|Introduced||1936 – 1939|
|Weight – Loco||74t 0cwt|
|Driving Wheels||5ft 8ins|
|Boiler Pressure||225psi superheated|
|Cylinders||Outside – 18.5in x 30in|
|Valve Gear||Stephenson (piston valve)|
The GWR locomotive standardisation policy pursued by Churchward envisaged a range of locomotive classes which would be suitable for the majority of duties, and yet which would share a small number of standard components. Amongst the designs suggested in 1901 was a 4-6-0 with 5-foot-8-inch (1.73 m) diameter coupled wheels, and the Standard No. 1 boiler. Although planned in 1901, none were built until 1936, by which time Collett was in charge at Swindon. He took the Churchward proposal, and modified the design of the cab and controls to the current style.
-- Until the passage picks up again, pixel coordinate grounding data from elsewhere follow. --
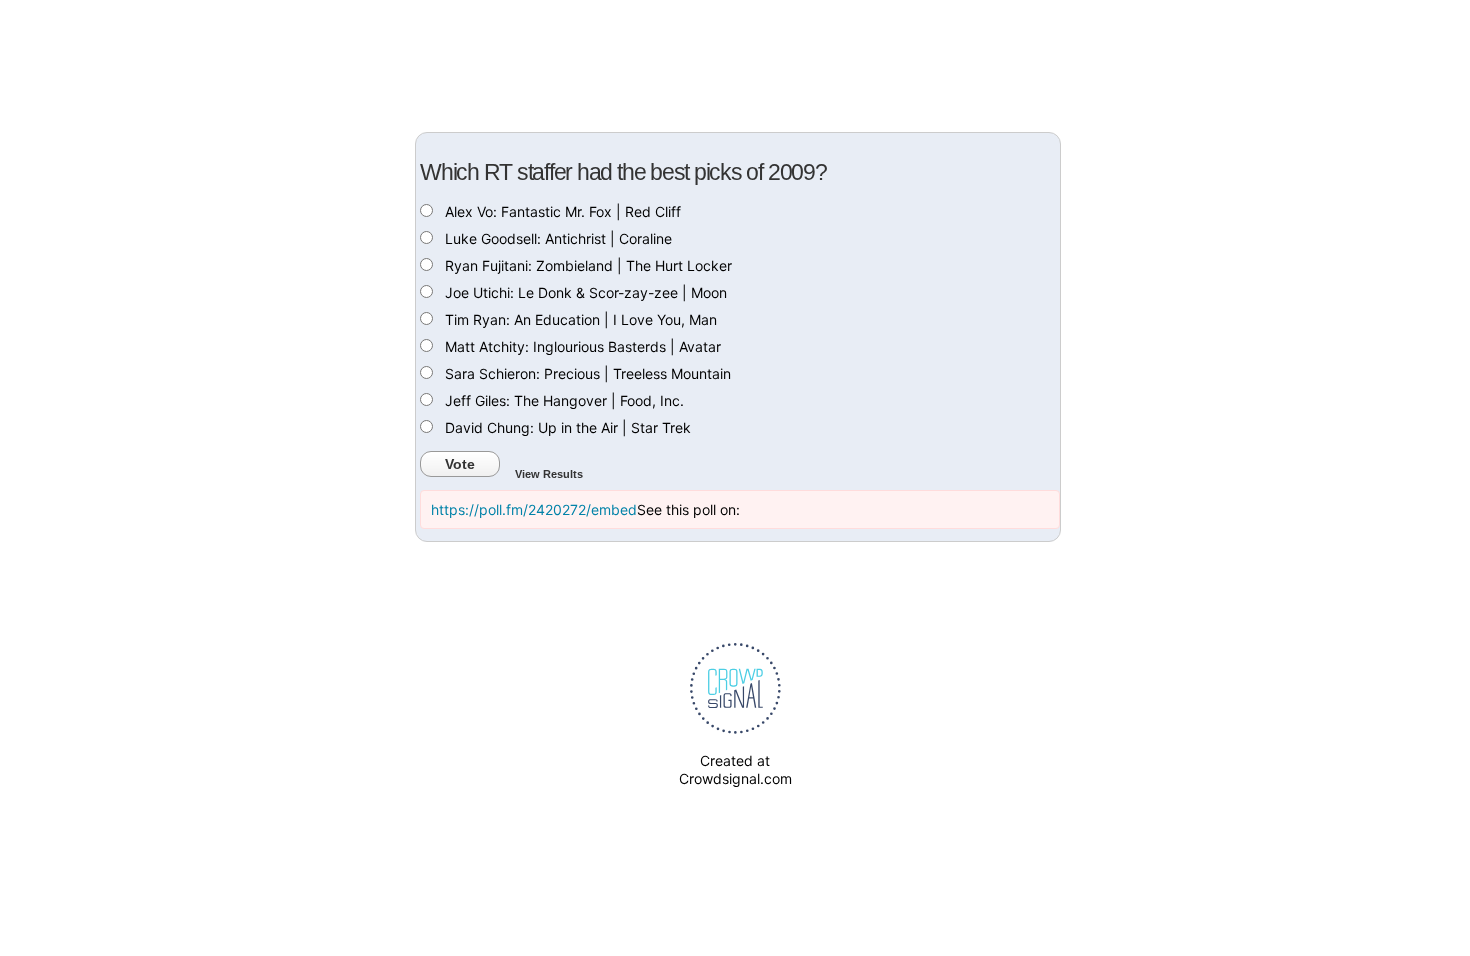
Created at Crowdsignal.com (735, 769)
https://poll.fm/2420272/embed (534, 509)
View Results (549, 474)
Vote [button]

The Grange class was a version of the Hall class with smaller wheels. They were intended to replace the 4300 class and they incorporated certain parts (such as the wheels and motion) of the withdrawn 4300 class 2-6-0s they were replacing. The manor class (7800) was built at the same time, being a lighter version for lines with restricted route availability. It was intended to replace all the 4300 class with Granges and Manors (6800-6899 and 7800-7899 being planned), but the Second World War stopped the conversion programme after only eighty Granges were completed.
|4300 class rebuilt in 1932 from 9300 class locomotives|
|4900 Hall class introduced in 1924|
|6800 Grange class introduced in 1936|
|7800 Manor class introduced in 1938|
Because the Granges and Manors were lower in height than the Hall class they had a raised section of running plate over the cylinders.
The Granges were based throughout the former Great Western system, with the Newton Abbott division of the network having a particularly strong allocation. Newton Abbott was responsible for the provision of locomotives to pilot heavily loaded trains over a 25 mile stretch of line known as the South Devon Banks which included Dainton Bank (around 1 in 40), Rattery (around 1 in 50) and Hemerdon (around 1 in 42). Before the days of widespread use of cars this section would be used by dozens of holiday excursions every day in summer. These trains were often loaded to 12 coaches and more and typically weighed more than 500 tons. It was customary to use a Grange class locomotives as pilots to assist the train locomotive on these heavily laden trains. Grange class locomotives were frequently used to pilot or relieve the train locomotive on the Cornish Riviera Express.
The first of the 80 locomotives to be withdrawn was 6801 Aylburton Grange in November 1960. No significant number of withdrawals took place until 1964 when 25 were taken out of service. The last 46 were withdrawn in 1965 with 4 surviving until December of that year.